Multipath management requires the posibility to deal with all forwarding paths to a given destination: best paths, detouring but loopless paths, detouring paths which include a crankback loop but are safe against endless loops. And to take care that a once selected path is consistently pursued. To enforce compliant forwarding the packet needs to convey a respective information. IMO, the hardly used v6FlowLevel should rather be redefined to become such a respective multipath-directive information ( I know, Robin suggested another usage)
But in order to provide all such capabilities you need to do routing "right".
Fundamentally right !!! Which includes the elimination of the scalability problem once and forever just as a side effect.
-------- Kabel E-Mail Reply ---------------
To : firstname.lastname@example.org
Date: 14.08.2008 08:58:41
Can you bit elaborate what do mean by multipath management?

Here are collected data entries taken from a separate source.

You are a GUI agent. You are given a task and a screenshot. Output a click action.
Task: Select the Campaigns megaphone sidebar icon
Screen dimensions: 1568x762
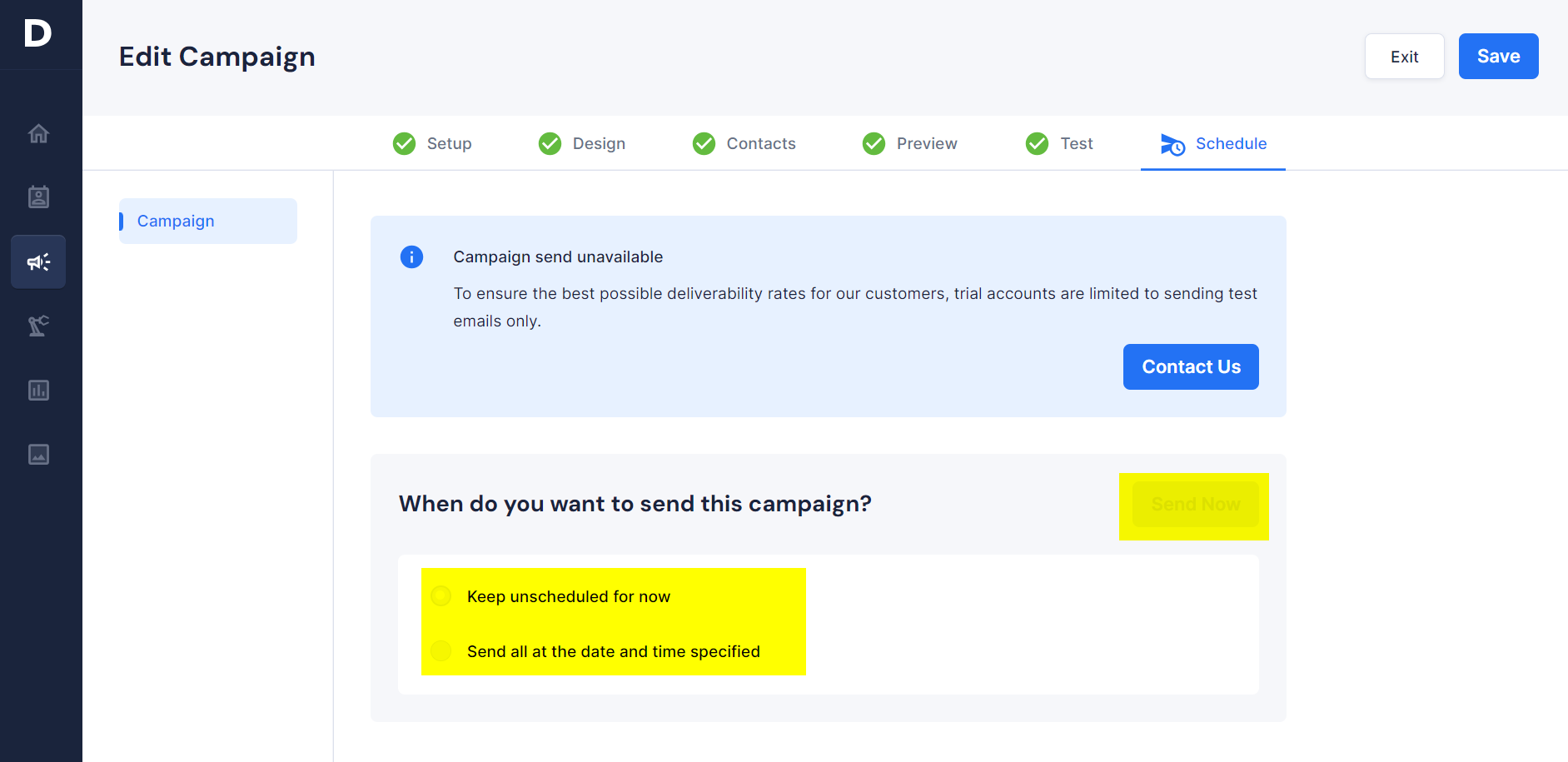pyautogui.click(x=38, y=261)
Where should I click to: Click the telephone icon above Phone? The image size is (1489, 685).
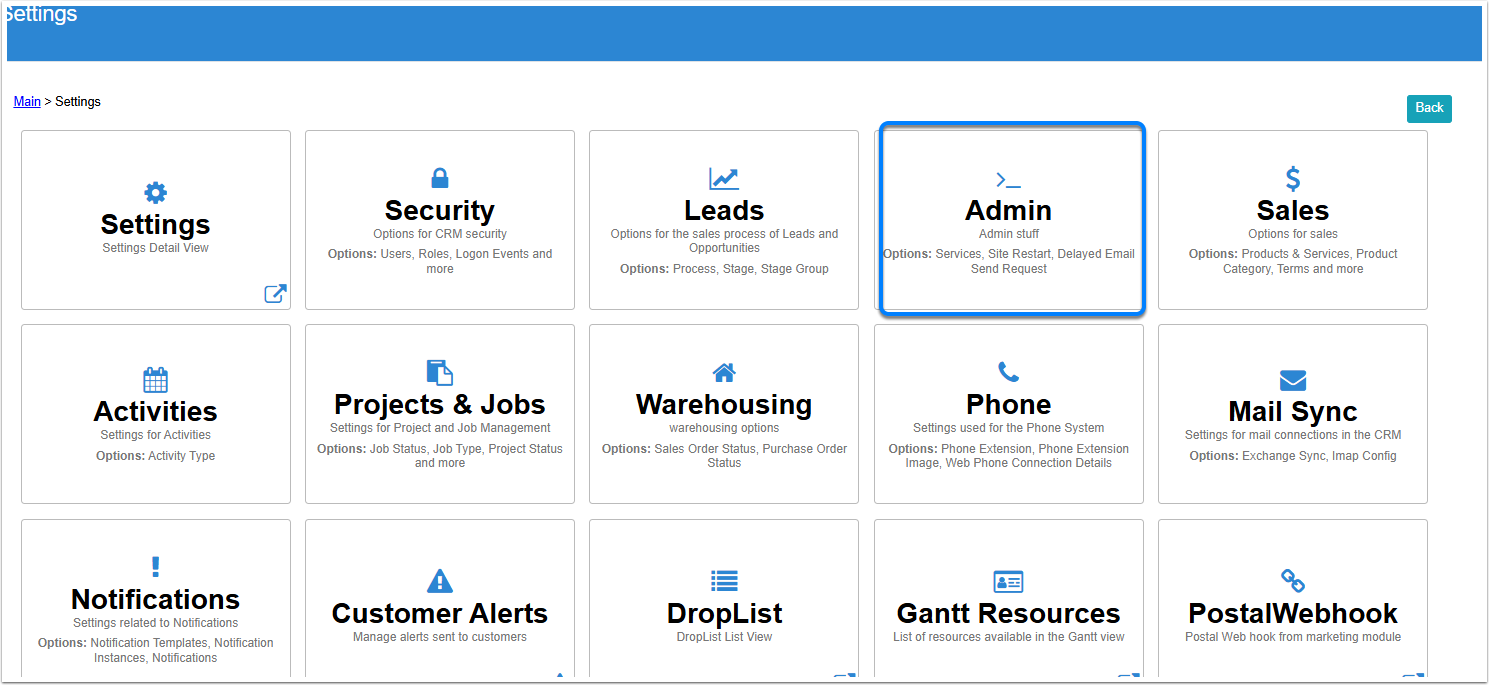1008,373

It seems to
go beyond tuple. Having multipath management in
the hosts requires some visibility into the network topology beyond
having multiple src, dest addresses or multiple locators.

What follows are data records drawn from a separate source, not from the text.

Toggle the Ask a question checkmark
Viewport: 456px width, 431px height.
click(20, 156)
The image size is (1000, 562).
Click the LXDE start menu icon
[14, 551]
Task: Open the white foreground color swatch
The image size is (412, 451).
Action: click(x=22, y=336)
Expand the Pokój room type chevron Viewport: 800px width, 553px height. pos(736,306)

>From: email@example.com [mailto:firstname.lastname@example.org] On Behalf
>Of ext Brian E Carpenter
>Sent: Thursday, August 14, 2008 01:54
>To: Iljitsch van Beijnum
>Cc: Scott Brim; rrg Group
>Subject: Re: [RRG] On identifiers, was: Re: Does every host need a FQDN
>> Let's inventory what we need identifiers for:
>> 1. demultiplexing
>> 2. access control
>> 3. error detection
>> 4. referrals
>What about session labels, e.g. for security associations?

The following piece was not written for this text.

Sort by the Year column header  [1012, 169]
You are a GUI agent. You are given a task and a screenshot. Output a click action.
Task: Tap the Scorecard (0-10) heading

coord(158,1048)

>That is more than demultiplexing.
>What about multipath management? Again, that seems more than
>> And what we need locators for:
>> 5. forwarding packets
>> 6. sending back control messages
>> Note that all of these uses of identifiers can be limited to the
>> application or session layers so there is no need for identifiers to
>> appear in any layer 3 or 4 headers -
>True, but they will "appear" invisibly in transport and
>cryptographic checksums. Decoupling these from
>locator-addresses seems to be a feature (among other things,
>it makes NAT transparent to checksums).
>> if we don't mind changing
>> applications and APIs to map application layer identifiers to
>> transport and lower layer locators.
>> But changing applications is a non-starter, because the number of
>> applications is so huge and application writers simply lack the
>> knowledge to interact with the network properly. After 10
>> are still applications that don't know how to work over
>IPv6, for instance.
>> Now NOT changing applications means that the identifiers must look a
>> lot like regular IP addresses.
>More precisely, it means we can't change the socket API, so I
>think a shim in the socket layer may be the way to go.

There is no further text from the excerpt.